Out from under the leases
Tyler Moore, Higley USD’s new chief financial officer, helped put together the bond package that the governing board approved on June 9 for the November ballot.
He said when he and Jeff Gadd, who served last year as interim CFO, joined the district, they immediately identified the leases as a bad deal for Higley.
“In our network of school business officials, we were aware of this lease,” he said. “Actually, Higley was an example of what not to do. I knew going in when I started here that this was a big financial burden for this district. I was not aware of the details until looking deeper into it.”
The district pays about $4.4 million per year on the leases, Moore said, while the state’s allotment to Higley in “District Additional Assistance,” a formula to fund districts’ capital needs, is about $6 million annually when funded fully. Higley’s capital needs extended well beyond the leases, Moore and Foley said.
Complicating that picture, in the wake of the Great Recession, the Legislature stopped fully funding District Additional Assistance before finally restoring it completely this legislative session.
Because the leases are a capital item, they must by law be paid from the capital budget. Moore said the district got into the habit of transferring some money from the maintenance and operations budget, which funds day-to-day operations and most salaries, to the capital budget so the district could make the lease payments.
In the fiscal year 2021-22 budget, the district is carrying forward a large surplus in the capital because of stimulus payments and will be able to reduce the transfer from the M&O budget. Nonetheless, the bond’s passage would allow the district to pay off one lease, cut the future lease payments in half and save taxpayers $21.7 million over the years, Moore said.
The district opted not to include paying off both leases with this bond measure because it would not have left enough money to cover some of the district’s other needs. And choosing a larger bond amount would have taken up more of the district’s available bond capacity and increased property taxes much higher for longer.
“We do not feel that the voters would have confidence in that,” Moore said. “Nor do we think that an appropriate ask of the district.”
Instead, the district plans to wait until bond capacity recovers to pay off the second lease at a future date, Moore said.
“We’re grateful that we have those options for our students,” Foley said of the two middle schools. “That’s important.

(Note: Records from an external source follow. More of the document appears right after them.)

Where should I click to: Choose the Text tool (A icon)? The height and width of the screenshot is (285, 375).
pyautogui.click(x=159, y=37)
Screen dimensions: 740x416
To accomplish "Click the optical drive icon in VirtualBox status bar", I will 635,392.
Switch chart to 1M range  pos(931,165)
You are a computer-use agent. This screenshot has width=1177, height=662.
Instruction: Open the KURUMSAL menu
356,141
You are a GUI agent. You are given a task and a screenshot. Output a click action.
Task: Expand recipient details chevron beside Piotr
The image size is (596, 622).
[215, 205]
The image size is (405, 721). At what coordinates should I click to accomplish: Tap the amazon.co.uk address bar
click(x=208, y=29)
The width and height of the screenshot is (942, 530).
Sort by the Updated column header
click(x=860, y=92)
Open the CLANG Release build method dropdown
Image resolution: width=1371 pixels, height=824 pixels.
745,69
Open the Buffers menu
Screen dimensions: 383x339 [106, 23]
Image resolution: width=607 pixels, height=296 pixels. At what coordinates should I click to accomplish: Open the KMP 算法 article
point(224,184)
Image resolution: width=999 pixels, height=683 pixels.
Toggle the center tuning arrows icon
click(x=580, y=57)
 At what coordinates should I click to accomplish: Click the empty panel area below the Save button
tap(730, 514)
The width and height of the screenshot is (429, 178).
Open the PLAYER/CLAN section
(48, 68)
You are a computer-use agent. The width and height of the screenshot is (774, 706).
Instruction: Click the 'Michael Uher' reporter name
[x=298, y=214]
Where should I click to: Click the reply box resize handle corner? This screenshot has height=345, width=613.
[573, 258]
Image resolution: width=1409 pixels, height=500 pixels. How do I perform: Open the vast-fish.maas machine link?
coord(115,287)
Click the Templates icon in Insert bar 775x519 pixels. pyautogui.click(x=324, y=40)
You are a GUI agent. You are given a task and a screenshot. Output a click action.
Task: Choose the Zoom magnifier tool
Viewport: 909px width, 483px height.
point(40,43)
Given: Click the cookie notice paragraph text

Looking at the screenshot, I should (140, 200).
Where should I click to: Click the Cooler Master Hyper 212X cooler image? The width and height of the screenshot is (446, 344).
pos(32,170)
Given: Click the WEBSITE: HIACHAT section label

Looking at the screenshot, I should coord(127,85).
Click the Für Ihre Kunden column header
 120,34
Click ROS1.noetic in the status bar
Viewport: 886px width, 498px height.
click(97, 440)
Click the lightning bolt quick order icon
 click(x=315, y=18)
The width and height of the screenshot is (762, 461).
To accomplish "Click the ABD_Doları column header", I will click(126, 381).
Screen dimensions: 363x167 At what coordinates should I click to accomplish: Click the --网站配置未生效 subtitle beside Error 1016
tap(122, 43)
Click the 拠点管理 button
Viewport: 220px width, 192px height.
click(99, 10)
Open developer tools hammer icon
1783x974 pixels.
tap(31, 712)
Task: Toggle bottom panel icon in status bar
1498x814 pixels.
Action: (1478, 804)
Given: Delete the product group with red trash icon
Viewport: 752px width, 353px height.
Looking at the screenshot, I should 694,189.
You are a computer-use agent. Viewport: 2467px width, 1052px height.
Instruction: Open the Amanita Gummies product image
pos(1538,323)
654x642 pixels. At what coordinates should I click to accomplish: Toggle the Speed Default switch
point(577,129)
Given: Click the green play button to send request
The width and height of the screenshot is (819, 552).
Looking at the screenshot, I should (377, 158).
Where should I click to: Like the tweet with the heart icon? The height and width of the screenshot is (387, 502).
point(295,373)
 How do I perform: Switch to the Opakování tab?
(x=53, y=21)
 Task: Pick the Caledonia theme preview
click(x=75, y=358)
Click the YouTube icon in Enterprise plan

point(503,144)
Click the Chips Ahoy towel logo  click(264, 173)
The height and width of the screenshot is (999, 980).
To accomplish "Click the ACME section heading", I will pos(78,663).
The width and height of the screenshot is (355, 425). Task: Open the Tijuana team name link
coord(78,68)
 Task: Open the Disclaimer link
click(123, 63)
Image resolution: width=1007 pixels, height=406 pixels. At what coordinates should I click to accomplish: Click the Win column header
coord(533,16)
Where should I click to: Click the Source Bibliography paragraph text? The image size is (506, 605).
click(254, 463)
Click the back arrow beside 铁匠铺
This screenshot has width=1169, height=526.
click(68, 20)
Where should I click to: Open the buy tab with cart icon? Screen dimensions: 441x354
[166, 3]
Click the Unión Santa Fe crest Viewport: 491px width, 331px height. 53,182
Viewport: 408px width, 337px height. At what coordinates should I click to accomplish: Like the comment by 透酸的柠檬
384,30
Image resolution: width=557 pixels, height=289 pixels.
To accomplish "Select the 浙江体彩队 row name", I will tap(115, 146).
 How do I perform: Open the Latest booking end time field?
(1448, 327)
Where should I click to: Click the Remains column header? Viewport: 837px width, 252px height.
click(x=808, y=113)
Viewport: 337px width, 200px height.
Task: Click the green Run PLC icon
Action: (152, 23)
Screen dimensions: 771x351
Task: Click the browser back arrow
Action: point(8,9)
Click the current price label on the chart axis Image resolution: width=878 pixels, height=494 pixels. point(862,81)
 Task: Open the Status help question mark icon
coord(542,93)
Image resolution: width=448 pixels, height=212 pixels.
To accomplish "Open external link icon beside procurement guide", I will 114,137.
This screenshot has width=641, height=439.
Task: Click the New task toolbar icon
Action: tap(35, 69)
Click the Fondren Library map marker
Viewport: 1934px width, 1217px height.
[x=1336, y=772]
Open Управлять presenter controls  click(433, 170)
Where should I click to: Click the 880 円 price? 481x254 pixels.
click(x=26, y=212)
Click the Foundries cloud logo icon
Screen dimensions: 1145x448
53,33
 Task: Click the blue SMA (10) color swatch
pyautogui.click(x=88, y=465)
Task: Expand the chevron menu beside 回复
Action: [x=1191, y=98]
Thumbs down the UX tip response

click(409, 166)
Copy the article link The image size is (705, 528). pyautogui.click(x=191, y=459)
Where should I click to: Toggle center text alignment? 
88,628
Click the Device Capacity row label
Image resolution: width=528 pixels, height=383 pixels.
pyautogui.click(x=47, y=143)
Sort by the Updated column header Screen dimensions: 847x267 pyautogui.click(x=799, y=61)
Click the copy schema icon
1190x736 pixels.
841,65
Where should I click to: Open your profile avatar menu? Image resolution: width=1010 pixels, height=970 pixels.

But being able to sustain it and fund it appropriately is also important.”
Even without the leases, Foley and Moore acknowledge the district’s capital needs reach beyond what is allotted from the state.
For example, district vehicles traveled 587,884 miles last year with a fleet that averages 11 years old. Thus the district is asking for $3.5 million to update the fleet and meet new safety requirements.
Likewise, Arizona’s desert environment takes a toll on roofs and HVAC units, Moore said. The district is asking for $11 million for its maintenance program, including upgrades for energy efficiency.
Higley USD, unlike some of its neighboring districts, is still growing in enrollment. The district has conducted demographic studies to anticipate growth, Moore said.
“Obviously our district is being built out,” he said. “The farmlands are being purchased left and right. And potentially, the district may need another site mostly in the northern part of our district.”
That has led the district to ask for money for a land purchase but also for a major building project to upgrade and build facilities. The district has indexed the maintenance of its buildings to assess its needs, Moore said.
The final ask is for $15.5 million for technology, safety and security. The district’s 1:1 technology initiative is a major part of that.
“It’s essential,” Foley said. “As we’ve evolved here, curriculum and resources involve devices, and [students] have got to have them. And they need to be updated, and you have to have the infrastructure and the internet and the connectivity to ensure that they work and that they’re maintained regularly.”
Getting the bond passed
By law, the district cannot use resources to campaign for the bond’s passage, but it can be a conduit of information on what is being asked.
The district has scheduled a “road show” with three one-hour informational sessions at different district sites in September. It may add a fourth session in October, with ballots being mailed out that month.
Advocating for the bond’s passage is a group called the Higley Political Action Committee, which also has supported for past district bonds and overrides on the ballot.
“We love the fact that we’re planning for the future,” said Ben Harrison, a former district employee who has been chairman of the PAC for the past three years. “We love the fact that Higley as the entity is really thinking about the safety and security of our kids and thinking about technology. But another huge piece is paying off the one of the middle schools in order to get us from out under that huge debt that we are [in]. We think it’s going to transform the flexibility of our finances with Higley for years to come.”
Harrison noted all the construction along Williams Field Road that will bring more students into the district and said planning for the growth is vital.
No group has yet been identified as opposing the bond, though Harrison said he anticipates one might come forward sometime after Labor Day if past experience holds form.
But Harrison said if anyone believes trust has been broken, they should look at Higley in this new day and how officials act now to promote transparency and accountability.
“[Leadership has said] ‘Look, everything we have is available to take a look at,’” Harrison said. “’We want to be that shining star in the community, and we’re going to do everything we can to prove that.’ I think the bond we’re looking at this year is another piece of that messaging.”